Wil, can you provide the following information so I can develop a business plan for Rincon? I've consolidated from a couple of other posts.:
At a basic level, what valuation shall we place on the platforms deliverable to the buyers. If we use $166/ton of discplacement as the building cost, what will be the final sale price to the buyer, and how long should we allow for the sale to complete? Also, is that a metric ton or imperial ton, 1000 kg or 2000 pounds. Also, what is the density of the concrete, interior and exterior wall thicknesses, floor thickness, deck thickness, and span between interior wall or bulkheads.
At this point we need to settle on a multi purpose float design and cost it out. Wil, can you give me a figures for $/cubic meter of finished ferrocement, exterior wall thickness, interior (cell) wall thickness, floor thickness, ceiling (deck) thickness, cell size. It would be best to put together a parametric spread sheet, i.e. float depth, cell size as variables, exterior wall thickness, interior wall thickness, floor thickness, ceiling thickness as calculated values. With this, I can lay out designs in a parametric CAD modeler. Also, we should separate out the fixed costs, i.e. administrative salaries, equipment, rentals, from the variable costs, i.e. concrete, steel, water, labor, other materials, and delivery costs to customer or local anchorage.
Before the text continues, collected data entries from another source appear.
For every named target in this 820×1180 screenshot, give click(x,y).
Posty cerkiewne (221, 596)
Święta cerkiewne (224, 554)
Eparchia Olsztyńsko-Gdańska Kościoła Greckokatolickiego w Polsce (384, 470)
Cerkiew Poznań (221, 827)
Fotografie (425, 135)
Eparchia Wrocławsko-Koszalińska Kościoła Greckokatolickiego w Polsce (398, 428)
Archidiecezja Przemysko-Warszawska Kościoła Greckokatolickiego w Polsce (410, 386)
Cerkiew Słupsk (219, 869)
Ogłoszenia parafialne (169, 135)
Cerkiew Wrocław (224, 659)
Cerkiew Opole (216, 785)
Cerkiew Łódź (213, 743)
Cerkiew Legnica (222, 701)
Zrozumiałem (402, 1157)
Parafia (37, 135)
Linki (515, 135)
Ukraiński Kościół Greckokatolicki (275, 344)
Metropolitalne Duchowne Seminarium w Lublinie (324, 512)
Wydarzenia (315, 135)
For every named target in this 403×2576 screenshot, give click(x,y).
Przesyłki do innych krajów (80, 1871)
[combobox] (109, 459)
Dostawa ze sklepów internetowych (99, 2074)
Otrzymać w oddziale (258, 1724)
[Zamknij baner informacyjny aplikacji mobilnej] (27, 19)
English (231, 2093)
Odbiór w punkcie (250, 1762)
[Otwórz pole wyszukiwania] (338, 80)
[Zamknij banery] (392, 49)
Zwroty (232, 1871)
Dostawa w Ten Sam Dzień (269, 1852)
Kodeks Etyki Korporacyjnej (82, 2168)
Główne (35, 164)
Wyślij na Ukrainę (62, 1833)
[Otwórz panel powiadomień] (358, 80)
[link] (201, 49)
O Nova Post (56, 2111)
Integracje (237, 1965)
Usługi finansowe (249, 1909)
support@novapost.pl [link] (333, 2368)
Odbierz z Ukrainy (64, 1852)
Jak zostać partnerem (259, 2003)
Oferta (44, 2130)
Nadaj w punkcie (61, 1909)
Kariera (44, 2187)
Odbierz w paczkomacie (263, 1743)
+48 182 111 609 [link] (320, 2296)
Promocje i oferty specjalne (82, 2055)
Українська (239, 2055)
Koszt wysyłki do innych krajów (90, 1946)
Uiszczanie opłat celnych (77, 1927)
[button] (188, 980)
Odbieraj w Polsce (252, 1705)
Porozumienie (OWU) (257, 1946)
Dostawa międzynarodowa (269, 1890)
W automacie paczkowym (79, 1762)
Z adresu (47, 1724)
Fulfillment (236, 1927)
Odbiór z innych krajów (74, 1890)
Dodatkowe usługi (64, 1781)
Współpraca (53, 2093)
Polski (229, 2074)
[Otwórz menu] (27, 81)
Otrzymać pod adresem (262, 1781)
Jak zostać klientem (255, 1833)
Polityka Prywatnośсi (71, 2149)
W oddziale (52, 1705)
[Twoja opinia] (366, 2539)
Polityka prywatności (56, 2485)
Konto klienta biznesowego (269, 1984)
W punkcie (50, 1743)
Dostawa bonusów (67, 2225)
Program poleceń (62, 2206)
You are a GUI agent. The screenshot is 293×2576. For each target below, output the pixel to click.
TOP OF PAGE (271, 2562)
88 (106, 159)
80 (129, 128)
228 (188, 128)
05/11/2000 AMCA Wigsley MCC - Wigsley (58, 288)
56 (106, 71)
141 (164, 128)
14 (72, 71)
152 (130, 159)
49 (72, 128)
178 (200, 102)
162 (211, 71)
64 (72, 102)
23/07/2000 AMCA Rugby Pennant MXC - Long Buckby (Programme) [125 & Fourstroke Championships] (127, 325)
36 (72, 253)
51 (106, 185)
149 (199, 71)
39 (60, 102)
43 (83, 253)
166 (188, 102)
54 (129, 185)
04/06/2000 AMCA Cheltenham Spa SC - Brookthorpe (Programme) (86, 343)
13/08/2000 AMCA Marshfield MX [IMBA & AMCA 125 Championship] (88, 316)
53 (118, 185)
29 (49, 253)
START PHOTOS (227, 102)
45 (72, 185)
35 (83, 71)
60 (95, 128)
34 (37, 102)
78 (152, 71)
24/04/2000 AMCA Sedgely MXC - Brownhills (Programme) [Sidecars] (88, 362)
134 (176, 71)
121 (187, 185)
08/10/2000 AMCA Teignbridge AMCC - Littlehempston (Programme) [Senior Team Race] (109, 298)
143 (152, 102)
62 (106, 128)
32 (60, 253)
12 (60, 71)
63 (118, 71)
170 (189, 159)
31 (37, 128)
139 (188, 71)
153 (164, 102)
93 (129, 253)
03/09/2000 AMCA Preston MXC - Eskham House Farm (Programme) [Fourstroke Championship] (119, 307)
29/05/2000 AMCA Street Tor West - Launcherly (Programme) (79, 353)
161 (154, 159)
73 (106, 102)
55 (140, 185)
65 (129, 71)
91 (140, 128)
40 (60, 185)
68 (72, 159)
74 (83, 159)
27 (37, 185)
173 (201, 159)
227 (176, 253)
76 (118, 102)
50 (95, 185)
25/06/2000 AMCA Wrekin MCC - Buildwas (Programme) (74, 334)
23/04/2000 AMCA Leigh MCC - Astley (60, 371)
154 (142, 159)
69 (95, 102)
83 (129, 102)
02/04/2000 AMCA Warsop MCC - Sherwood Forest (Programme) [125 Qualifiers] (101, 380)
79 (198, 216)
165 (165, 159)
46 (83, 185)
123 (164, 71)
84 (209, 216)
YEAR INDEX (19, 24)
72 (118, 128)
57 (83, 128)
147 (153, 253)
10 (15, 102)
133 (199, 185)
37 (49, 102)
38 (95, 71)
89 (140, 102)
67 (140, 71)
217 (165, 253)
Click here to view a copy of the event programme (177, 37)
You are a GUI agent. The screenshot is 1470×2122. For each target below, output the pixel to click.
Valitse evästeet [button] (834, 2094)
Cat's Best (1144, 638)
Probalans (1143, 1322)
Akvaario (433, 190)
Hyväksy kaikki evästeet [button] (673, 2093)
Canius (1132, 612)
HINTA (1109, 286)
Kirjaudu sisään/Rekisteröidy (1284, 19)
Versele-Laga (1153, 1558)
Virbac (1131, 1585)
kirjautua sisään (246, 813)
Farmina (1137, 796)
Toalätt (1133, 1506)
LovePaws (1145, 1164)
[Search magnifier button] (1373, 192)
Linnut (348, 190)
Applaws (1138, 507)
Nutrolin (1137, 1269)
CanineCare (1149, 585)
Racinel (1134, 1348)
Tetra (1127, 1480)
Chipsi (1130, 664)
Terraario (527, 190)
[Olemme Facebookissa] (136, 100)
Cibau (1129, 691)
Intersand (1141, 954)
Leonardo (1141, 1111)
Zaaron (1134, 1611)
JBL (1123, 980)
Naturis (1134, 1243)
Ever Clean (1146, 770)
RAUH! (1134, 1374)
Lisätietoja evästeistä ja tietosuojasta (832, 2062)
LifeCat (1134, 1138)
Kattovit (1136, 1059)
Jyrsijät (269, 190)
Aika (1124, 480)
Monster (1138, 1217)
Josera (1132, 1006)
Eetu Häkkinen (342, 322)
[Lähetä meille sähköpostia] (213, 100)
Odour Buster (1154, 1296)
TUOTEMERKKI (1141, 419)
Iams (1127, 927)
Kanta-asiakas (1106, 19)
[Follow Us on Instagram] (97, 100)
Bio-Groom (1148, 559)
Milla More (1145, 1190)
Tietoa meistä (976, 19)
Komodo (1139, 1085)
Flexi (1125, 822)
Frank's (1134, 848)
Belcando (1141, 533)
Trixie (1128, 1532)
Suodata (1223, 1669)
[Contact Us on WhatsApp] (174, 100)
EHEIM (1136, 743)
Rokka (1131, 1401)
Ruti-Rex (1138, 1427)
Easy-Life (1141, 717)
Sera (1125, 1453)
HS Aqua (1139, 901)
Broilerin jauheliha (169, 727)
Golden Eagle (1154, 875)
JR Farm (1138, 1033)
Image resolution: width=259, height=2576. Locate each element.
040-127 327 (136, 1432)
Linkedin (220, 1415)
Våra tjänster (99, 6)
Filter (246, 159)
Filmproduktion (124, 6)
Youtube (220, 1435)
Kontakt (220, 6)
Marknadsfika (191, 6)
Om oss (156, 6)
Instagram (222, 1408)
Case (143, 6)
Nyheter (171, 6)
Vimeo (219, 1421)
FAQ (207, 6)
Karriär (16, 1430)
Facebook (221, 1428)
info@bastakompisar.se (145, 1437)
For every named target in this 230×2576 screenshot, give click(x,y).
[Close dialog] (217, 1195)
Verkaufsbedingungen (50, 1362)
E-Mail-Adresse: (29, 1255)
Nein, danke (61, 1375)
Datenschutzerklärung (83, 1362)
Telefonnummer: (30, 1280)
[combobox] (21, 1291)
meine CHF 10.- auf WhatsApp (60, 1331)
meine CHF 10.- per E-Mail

We also need to determine the sale prices to the local markets you described for the floats. A fixed price per ton of displacement or floatation isn't really detailed enough seeing as for a roughly cubic or cylinderical configuration, cost should increase by the square while enclosed volume increases by the cube, so cost per cubic meter of volume or ton of displacement should decrease with an increase in size, though there will be some increase in wall thickness ofr larger enclosed volumes.